De nuevo nos preguntamos qué ideas encubre el tráfico de esos términos, qué implicaciones supone el uso de tales conceptos. Con gran desazón, en principio debemos admitir que el chavismo avanzó en su afán de emplear el lenguaje como herramienta de control social, falseando la realidad, resemantizándola, infiltrando el habla común, desterrando palabras o vaciándolas de significados para habilitar una estructura de pensamiento afín a sus objetivos de dominación. Si bien la realidad ha contribuido a desnudar tal disonancia, la tenaz metralleta comunicacional que flota “en la misma salsa parda y la absoluta uniformidad”, como Víctor Klemperer describía al lenguaje autoritario, no deja de abrir boquetes respetables. Por otro lado, no podemos ignorar un gravísimo filón en ese ataque: que sus víctimas sean precisamente los jóvenes, lo hace más lesivo. El discurso usado para reescribir la historia a conveniencia, para borrar recuerdos y suplantarlos por otros (Chávez, contra todo rigor histórico, inventó una IV y V República) busca sumir a la sociedad en un hoyo negro, la amnesia que entre los llamados a recordar -esa generación que habiendo vivido sólo este torcido ensayo de verdad, cuenta con lo que podamos relatarle- haría aún más ardua la tarea de recuperarnos.

Reparar los espacios de la memoria o mneme -esa noción del continuo, lo no-interrumpido; una huella, como la describe Platón- resulta vital para reconstruir la identidad colectiva, más si consideramos la posibilidad de que los cambios que ya transcurren permitan arrancar de raíz los tóxicos paradigmas, los mitos que nos hacen encallar crónicamente, la enfermedad oculta tras la impostura de lo inocuo. Una juventud que apenas registra la experiencia del chavismo; carente, por tanto,de una memoria personal de los tiempos de la democracia, ha tenido que construir un relato de los sucesos a partir del relato de otros. Pero el proceso, impactado por una minuciosa y feroz reinterpretación del pasado común por parte del poder, ha apuntado al olvido colectivo.

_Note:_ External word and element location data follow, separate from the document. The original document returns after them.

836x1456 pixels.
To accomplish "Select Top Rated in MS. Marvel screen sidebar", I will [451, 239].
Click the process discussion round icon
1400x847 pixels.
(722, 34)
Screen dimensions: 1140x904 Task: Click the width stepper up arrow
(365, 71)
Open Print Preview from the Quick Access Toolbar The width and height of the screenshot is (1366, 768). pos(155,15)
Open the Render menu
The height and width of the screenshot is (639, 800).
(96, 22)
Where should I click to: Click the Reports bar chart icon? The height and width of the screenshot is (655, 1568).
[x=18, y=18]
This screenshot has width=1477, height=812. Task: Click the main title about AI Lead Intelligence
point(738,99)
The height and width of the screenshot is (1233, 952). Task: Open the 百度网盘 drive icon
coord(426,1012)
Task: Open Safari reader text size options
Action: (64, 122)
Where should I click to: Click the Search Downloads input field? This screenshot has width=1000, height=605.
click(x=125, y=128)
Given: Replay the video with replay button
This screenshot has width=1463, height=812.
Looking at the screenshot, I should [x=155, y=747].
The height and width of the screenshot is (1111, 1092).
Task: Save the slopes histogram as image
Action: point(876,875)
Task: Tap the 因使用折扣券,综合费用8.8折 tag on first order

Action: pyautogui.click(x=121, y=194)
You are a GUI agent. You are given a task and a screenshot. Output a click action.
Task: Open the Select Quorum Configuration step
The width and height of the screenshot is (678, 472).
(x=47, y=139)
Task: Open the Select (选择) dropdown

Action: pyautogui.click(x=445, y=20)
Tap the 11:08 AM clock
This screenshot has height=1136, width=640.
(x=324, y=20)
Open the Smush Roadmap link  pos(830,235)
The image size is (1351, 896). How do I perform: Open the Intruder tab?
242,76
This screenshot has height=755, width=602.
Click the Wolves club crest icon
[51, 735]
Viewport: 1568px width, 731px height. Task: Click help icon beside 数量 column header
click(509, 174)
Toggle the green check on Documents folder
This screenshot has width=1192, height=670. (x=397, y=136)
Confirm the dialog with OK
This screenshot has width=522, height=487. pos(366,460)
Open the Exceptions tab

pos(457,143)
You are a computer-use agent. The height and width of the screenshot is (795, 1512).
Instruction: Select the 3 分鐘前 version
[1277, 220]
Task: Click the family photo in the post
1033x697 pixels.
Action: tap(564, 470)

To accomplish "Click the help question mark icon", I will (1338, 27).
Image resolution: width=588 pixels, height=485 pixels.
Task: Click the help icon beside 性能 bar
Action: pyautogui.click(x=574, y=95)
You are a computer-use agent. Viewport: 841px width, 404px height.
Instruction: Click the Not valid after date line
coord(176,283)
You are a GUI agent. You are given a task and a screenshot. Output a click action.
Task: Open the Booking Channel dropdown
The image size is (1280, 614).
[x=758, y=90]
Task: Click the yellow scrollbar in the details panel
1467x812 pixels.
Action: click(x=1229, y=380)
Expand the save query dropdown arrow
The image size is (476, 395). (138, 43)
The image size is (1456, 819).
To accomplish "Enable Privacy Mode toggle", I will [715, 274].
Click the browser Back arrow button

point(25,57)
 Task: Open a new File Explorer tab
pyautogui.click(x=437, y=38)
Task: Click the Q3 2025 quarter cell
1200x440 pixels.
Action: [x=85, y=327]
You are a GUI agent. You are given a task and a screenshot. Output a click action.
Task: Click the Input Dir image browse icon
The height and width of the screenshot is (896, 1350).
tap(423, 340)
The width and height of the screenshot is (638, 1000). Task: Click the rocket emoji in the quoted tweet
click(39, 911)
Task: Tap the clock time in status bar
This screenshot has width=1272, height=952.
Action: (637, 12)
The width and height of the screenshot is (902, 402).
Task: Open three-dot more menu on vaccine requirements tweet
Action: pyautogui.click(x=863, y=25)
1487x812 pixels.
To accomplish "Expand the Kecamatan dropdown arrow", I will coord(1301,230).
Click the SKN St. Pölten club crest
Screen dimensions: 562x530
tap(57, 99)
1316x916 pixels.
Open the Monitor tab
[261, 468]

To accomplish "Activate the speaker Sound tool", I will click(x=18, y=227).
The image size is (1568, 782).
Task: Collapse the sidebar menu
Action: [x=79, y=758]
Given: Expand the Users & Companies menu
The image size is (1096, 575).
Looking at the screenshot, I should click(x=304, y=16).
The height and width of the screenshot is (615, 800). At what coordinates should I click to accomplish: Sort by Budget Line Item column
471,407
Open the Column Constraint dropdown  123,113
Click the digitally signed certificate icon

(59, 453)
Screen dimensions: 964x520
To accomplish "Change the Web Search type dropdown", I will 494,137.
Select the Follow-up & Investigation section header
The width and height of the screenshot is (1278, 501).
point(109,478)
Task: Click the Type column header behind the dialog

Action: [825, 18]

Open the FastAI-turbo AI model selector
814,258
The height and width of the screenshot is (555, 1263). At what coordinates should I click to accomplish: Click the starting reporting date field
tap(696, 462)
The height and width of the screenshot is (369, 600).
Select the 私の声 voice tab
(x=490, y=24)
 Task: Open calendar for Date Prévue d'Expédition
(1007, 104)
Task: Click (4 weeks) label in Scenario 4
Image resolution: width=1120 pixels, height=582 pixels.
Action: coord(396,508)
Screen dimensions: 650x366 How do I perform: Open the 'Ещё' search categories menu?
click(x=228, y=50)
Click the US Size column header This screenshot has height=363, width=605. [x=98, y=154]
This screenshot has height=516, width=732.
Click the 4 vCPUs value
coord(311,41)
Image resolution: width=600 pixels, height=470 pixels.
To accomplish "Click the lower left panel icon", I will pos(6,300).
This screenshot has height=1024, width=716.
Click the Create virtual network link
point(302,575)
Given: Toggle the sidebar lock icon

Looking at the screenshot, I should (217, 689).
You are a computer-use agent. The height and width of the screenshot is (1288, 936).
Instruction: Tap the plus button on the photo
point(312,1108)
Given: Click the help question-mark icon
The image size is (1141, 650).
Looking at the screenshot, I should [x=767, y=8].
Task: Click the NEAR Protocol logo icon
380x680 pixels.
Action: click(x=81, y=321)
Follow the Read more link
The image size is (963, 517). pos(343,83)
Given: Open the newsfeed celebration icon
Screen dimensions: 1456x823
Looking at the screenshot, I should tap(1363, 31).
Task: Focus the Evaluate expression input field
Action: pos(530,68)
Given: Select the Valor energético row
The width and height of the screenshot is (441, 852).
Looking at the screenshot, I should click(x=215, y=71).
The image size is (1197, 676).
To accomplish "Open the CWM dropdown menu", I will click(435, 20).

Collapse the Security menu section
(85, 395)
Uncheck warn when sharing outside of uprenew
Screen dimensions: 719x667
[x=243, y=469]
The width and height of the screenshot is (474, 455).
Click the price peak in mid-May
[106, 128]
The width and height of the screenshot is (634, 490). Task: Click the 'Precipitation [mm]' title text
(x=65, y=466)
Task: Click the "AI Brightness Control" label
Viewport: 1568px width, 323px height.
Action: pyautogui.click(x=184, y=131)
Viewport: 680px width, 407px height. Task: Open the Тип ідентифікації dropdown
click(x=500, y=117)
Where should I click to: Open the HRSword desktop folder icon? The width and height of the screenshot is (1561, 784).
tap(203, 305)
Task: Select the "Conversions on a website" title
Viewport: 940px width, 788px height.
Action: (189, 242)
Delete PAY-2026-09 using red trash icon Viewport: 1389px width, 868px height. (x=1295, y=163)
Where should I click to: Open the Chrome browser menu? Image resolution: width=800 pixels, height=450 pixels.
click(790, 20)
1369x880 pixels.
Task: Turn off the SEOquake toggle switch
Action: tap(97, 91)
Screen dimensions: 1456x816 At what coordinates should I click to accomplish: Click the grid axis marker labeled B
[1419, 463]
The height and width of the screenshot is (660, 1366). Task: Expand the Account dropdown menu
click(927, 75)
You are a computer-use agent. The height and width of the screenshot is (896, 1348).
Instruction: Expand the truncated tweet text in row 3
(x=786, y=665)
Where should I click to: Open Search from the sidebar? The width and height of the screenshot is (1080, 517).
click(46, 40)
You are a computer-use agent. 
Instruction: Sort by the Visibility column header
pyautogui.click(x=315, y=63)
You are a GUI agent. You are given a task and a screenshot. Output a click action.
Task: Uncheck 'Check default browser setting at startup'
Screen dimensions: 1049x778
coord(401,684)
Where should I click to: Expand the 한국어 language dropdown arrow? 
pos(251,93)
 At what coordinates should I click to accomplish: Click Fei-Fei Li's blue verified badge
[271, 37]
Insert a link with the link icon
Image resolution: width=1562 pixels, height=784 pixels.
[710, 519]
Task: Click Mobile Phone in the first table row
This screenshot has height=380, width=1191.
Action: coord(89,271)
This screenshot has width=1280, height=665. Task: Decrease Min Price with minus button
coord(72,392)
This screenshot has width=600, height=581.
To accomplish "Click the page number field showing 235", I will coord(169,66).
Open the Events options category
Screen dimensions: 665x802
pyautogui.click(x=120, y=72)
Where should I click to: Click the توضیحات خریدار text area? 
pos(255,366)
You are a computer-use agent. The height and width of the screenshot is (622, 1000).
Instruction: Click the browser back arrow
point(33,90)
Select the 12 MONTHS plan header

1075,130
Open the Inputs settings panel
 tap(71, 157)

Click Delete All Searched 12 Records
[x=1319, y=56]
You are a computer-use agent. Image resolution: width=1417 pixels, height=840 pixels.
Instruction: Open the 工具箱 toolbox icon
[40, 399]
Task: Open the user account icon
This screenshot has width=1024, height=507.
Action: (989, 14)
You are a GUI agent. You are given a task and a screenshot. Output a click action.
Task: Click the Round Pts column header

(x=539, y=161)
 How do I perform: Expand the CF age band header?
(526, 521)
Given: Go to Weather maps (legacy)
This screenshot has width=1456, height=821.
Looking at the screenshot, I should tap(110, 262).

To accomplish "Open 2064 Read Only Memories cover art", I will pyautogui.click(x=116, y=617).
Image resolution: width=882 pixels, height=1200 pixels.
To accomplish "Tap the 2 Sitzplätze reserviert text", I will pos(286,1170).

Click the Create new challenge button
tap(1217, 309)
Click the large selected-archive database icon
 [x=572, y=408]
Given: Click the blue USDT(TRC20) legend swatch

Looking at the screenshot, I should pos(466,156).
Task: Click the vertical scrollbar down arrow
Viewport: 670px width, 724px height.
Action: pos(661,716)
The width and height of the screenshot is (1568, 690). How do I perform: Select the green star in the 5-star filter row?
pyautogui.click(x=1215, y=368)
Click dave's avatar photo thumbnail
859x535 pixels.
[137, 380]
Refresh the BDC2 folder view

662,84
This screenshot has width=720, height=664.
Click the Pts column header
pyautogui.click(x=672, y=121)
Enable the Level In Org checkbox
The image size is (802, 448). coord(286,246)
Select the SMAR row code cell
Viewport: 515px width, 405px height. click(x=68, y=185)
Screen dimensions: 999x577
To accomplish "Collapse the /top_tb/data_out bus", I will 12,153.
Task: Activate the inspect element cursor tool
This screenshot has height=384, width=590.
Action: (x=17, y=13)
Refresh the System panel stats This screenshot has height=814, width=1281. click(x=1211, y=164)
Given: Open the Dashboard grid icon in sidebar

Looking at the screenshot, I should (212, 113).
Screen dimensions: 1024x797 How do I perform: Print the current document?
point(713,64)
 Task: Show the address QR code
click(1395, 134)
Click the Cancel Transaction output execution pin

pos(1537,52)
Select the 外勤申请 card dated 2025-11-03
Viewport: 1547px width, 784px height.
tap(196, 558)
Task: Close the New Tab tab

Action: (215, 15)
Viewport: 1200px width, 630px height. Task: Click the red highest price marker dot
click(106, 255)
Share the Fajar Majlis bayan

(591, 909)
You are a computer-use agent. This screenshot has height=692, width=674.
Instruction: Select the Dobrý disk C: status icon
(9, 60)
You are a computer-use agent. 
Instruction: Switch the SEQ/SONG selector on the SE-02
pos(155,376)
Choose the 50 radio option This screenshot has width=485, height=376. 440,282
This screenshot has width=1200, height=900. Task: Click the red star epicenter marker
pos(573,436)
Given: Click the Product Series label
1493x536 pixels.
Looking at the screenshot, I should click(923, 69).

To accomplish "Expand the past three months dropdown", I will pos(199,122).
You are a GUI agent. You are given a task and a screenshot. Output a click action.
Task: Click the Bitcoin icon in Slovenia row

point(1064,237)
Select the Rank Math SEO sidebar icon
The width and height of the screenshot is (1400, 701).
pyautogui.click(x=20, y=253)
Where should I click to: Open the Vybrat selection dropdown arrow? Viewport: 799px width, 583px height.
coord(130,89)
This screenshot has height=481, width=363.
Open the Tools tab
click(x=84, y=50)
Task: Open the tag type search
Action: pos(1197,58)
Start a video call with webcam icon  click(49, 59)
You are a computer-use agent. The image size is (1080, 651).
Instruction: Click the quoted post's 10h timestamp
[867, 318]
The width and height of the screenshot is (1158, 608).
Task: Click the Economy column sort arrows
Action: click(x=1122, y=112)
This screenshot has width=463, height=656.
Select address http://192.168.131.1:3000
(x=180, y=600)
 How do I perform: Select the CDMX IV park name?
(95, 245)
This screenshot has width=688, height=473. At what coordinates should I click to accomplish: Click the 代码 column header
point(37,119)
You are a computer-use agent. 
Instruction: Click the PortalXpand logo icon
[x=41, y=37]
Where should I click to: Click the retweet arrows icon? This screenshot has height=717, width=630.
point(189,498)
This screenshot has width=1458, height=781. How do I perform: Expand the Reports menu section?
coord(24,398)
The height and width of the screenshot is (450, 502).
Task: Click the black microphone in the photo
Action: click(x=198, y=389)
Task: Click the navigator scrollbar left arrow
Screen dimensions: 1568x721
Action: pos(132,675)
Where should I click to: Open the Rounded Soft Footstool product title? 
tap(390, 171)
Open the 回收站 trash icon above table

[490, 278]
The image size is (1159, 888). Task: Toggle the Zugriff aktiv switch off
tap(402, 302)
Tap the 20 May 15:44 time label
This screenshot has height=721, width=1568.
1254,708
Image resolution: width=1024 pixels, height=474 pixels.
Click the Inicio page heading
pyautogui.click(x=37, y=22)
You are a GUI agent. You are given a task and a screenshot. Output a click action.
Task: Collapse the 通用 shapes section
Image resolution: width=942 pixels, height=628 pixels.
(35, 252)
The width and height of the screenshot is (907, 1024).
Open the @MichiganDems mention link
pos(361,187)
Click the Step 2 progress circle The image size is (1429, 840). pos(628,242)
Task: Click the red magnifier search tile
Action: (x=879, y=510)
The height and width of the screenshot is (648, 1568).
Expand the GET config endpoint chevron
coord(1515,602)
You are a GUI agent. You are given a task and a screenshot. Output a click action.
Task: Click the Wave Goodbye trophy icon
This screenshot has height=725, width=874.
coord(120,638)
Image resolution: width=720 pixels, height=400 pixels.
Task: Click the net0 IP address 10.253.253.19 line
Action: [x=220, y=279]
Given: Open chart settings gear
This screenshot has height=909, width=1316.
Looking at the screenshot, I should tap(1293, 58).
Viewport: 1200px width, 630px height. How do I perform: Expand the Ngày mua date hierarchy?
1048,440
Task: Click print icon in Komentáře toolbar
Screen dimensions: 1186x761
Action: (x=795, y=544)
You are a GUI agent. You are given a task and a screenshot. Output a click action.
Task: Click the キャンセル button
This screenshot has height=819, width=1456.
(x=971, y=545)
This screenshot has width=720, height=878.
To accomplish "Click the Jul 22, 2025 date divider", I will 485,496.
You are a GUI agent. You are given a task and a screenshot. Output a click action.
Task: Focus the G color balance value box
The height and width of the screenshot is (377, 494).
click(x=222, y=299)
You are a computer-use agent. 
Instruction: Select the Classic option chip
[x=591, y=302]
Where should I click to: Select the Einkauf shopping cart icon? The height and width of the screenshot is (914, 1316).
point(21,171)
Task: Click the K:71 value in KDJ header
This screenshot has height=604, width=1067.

No extraña entonces que buena parte de los jóvenes afectos al oficialismo (y hasta algunos que no lo son) crean por ejemplo que el acceso a la educación gratuita (“un derecho cercenado por los gobiernos del puntofijismo”, según aseguraba el propio Chávez) es un logro de la revolución, pasando por encima del hecho de que en 1870, un decreto del presidente Guzmán Blanco proclamó la educación gratuita y obligatoria en Venezuela. Como resultado de esa pseudología fantástica, el relato incontrolado de historias inventadas y expuestas como reales pretende articular un libreto único del pasado, útil para los reacomodos de la conciencia, cepo de una eventual resurrección de lo espurio.

Sí, enfrentamos una cruzada contra el olvido. Asumiendo que el espacio de la memoria es también un espacio de lucha política, toca prever la transmisión de recursos para la comprensión y reapropiación del pasado, el sentido de identidad y pertenencia; es el reto de demostrar que somos y seremos, porque hemos sido. Tenemos una gran ventaja, a pesar de las roturas: somos la única sociedad de Latinoamérica que puede recordar la democracia. “Todos los demás la han buscado, la han anhelado. Nosotros la vivimos durante casi medio siglo. ¿Qué explica que jóvenes que tenían 10 años cuando esto comenzó sean capaces de exponer su vida en defensa de la democracia y de la libertad? ¿Dónde aprendieron libertad y democracia?”, reflexiona el historiador Germán Carrera Damas. Así es: esa experiencia re-vivida, ese tatuaje republicano en nuestro ADN debería seguir torpedeando los caprichos de un régimen que, eventualmente, también se convertirá en pasado. A ellos tampoco, por cierto, los podemos olvidar.